▸ Work instructions:
Looking at the records below, please work out how many lines contain the word "agent" and give the number alone.

▸ Data section:
§ §
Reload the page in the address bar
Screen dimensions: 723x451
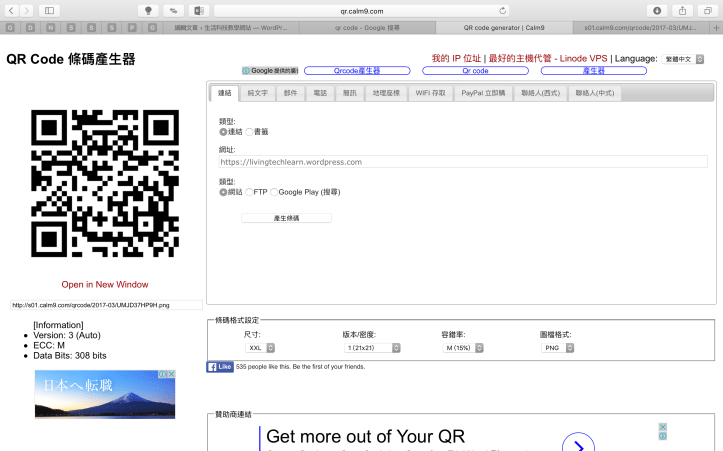(x=503, y=10)
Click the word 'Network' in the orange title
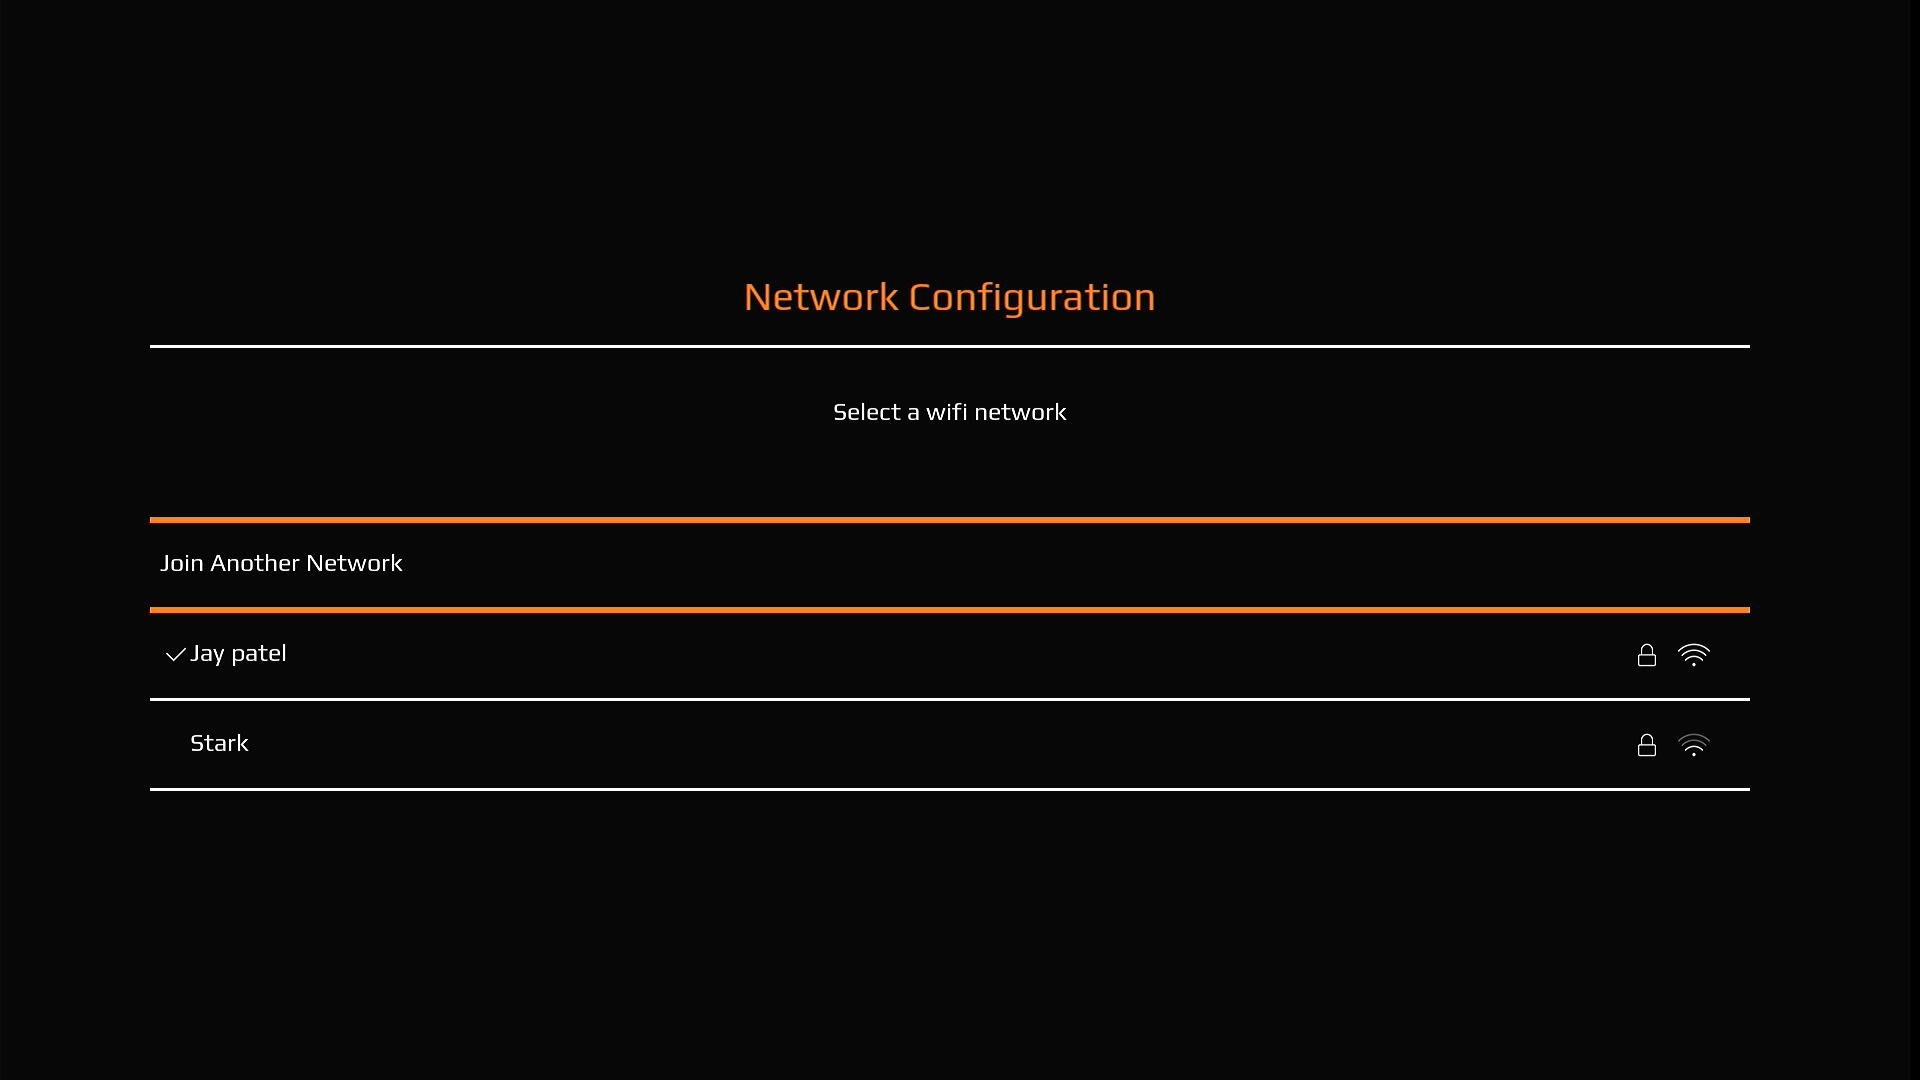1920x1080 pixels. [821, 297]
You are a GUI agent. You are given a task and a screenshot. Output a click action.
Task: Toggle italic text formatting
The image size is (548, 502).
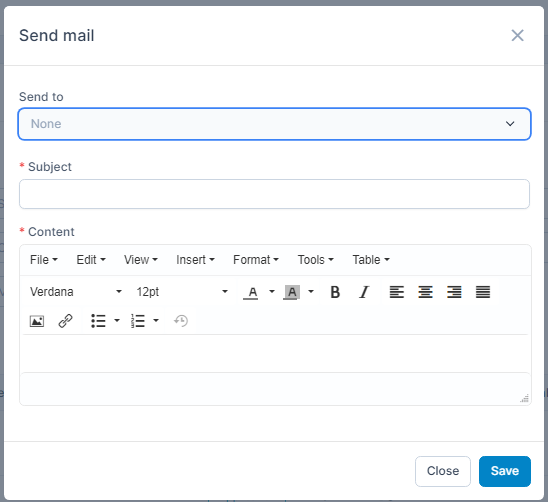point(364,292)
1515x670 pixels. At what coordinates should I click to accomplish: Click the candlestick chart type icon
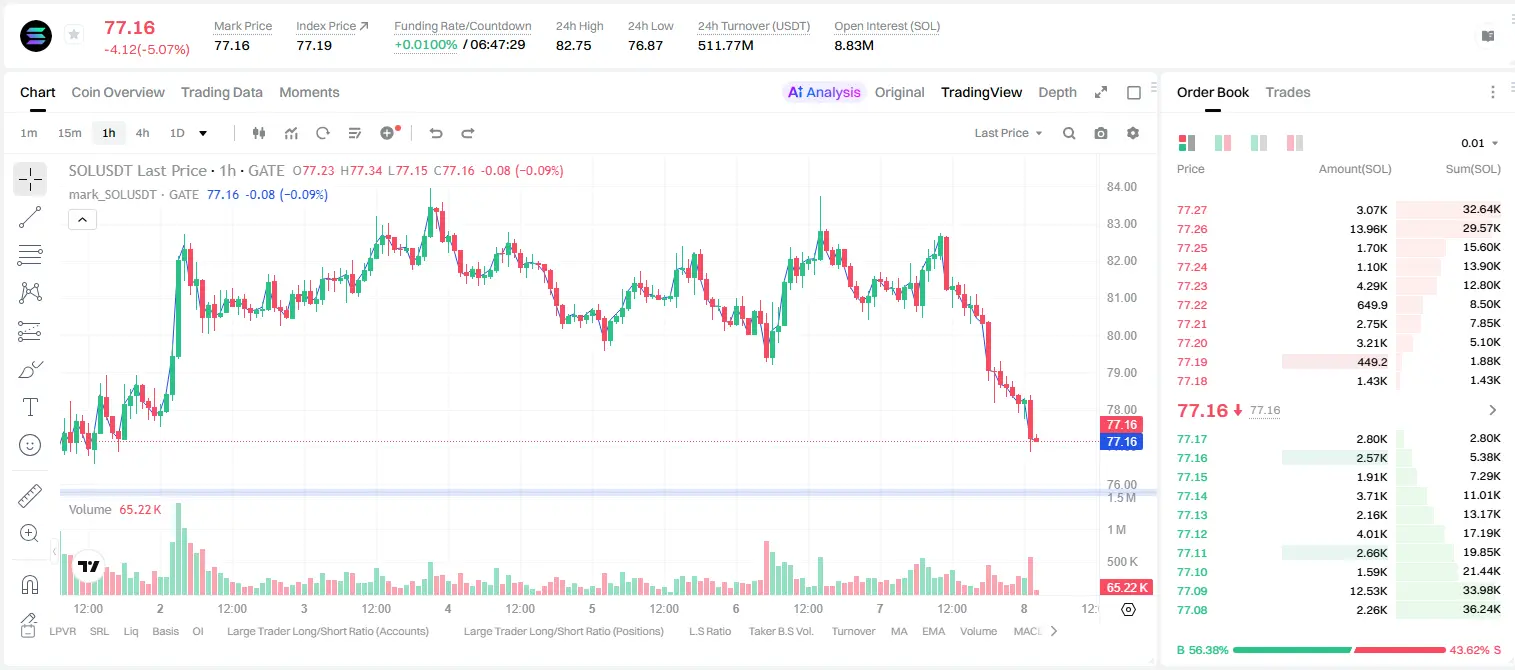259,133
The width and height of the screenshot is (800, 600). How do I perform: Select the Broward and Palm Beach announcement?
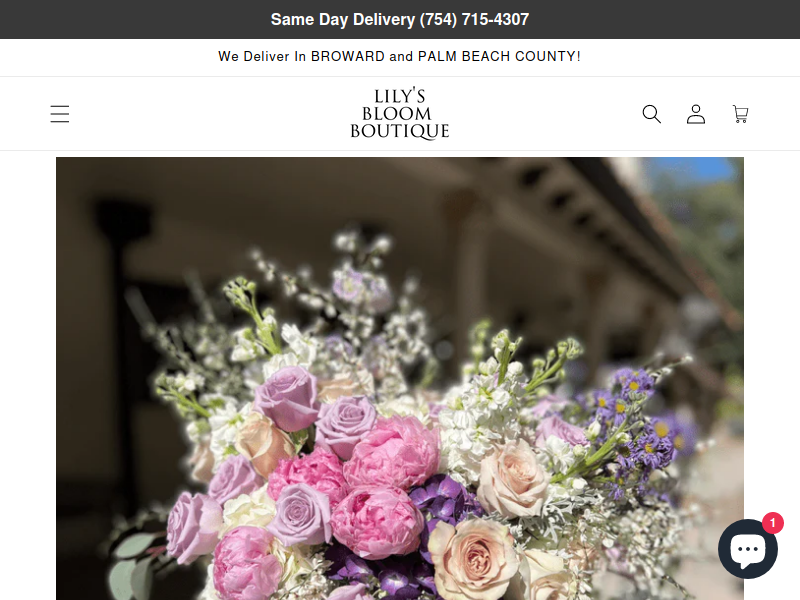(x=399, y=56)
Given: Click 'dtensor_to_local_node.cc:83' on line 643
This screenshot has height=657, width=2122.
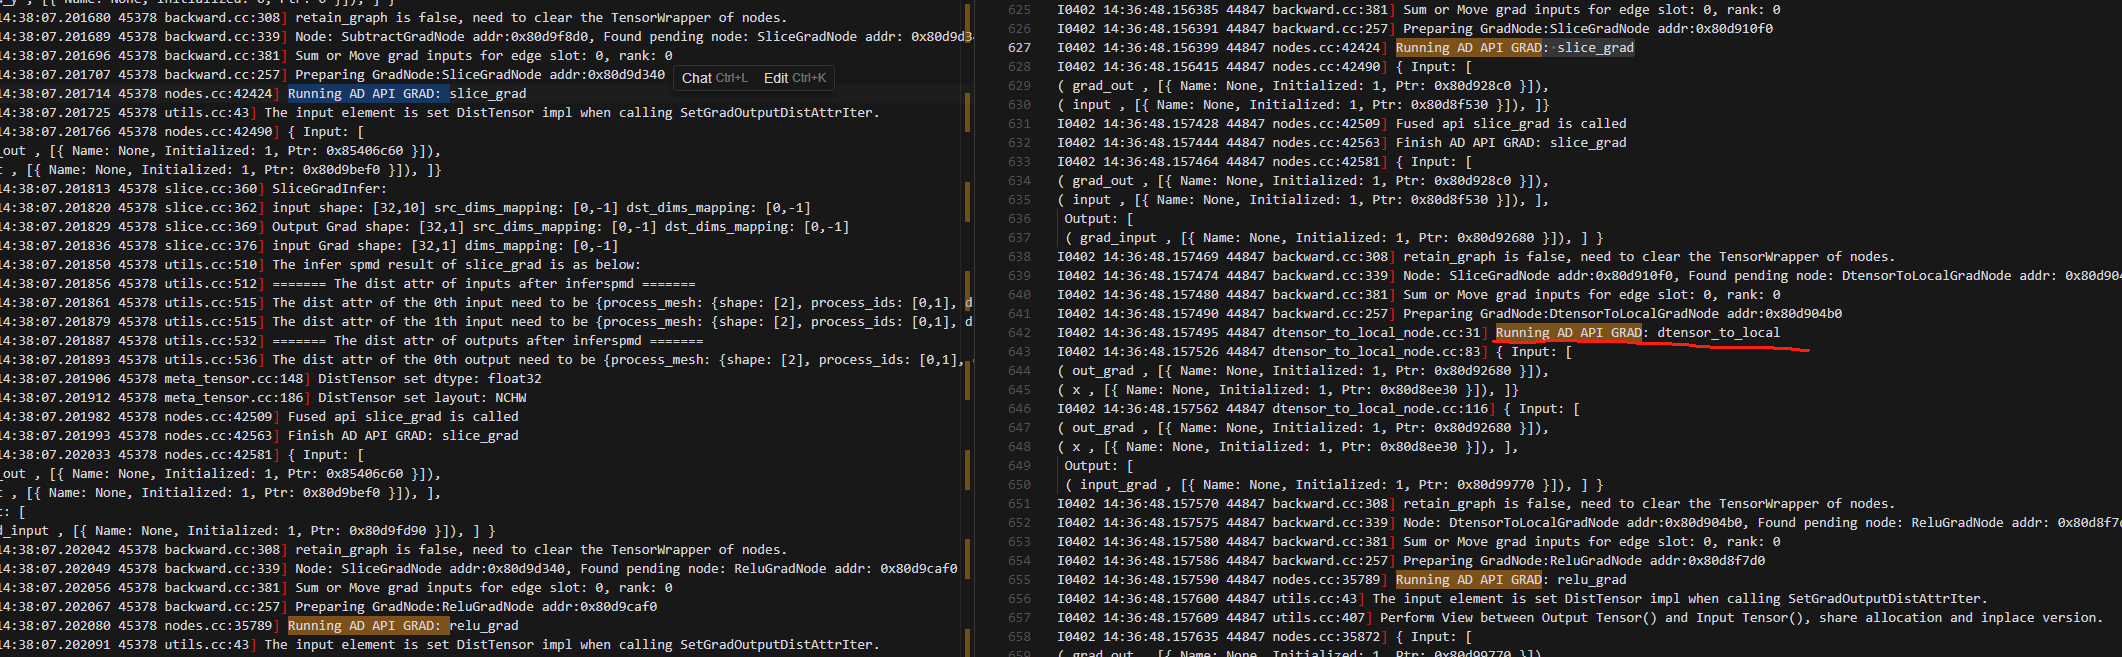Looking at the screenshot, I should click(1376, 352).
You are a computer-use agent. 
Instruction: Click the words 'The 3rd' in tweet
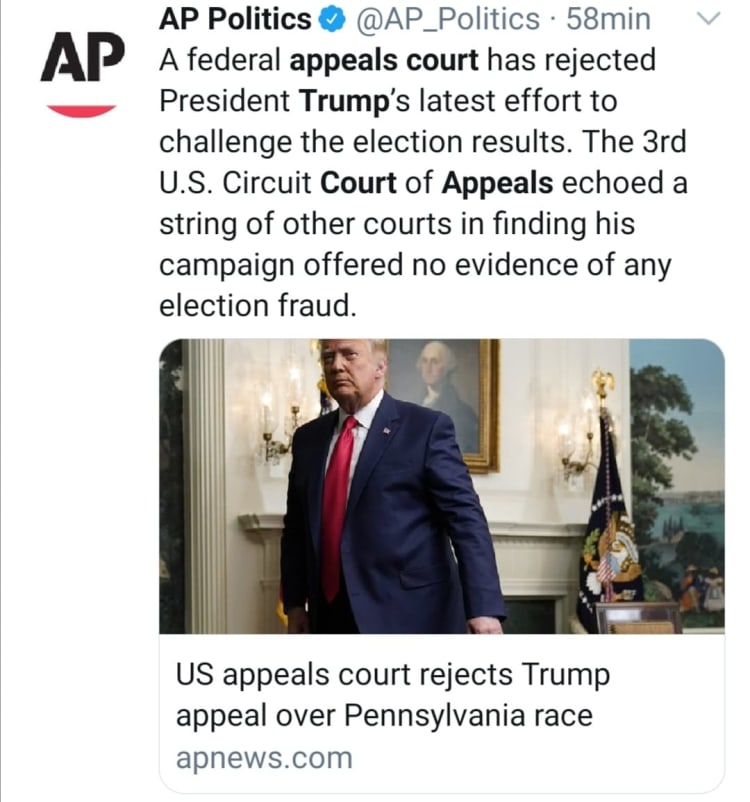coord(632,143)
§ §
▸ Completed exercise:
2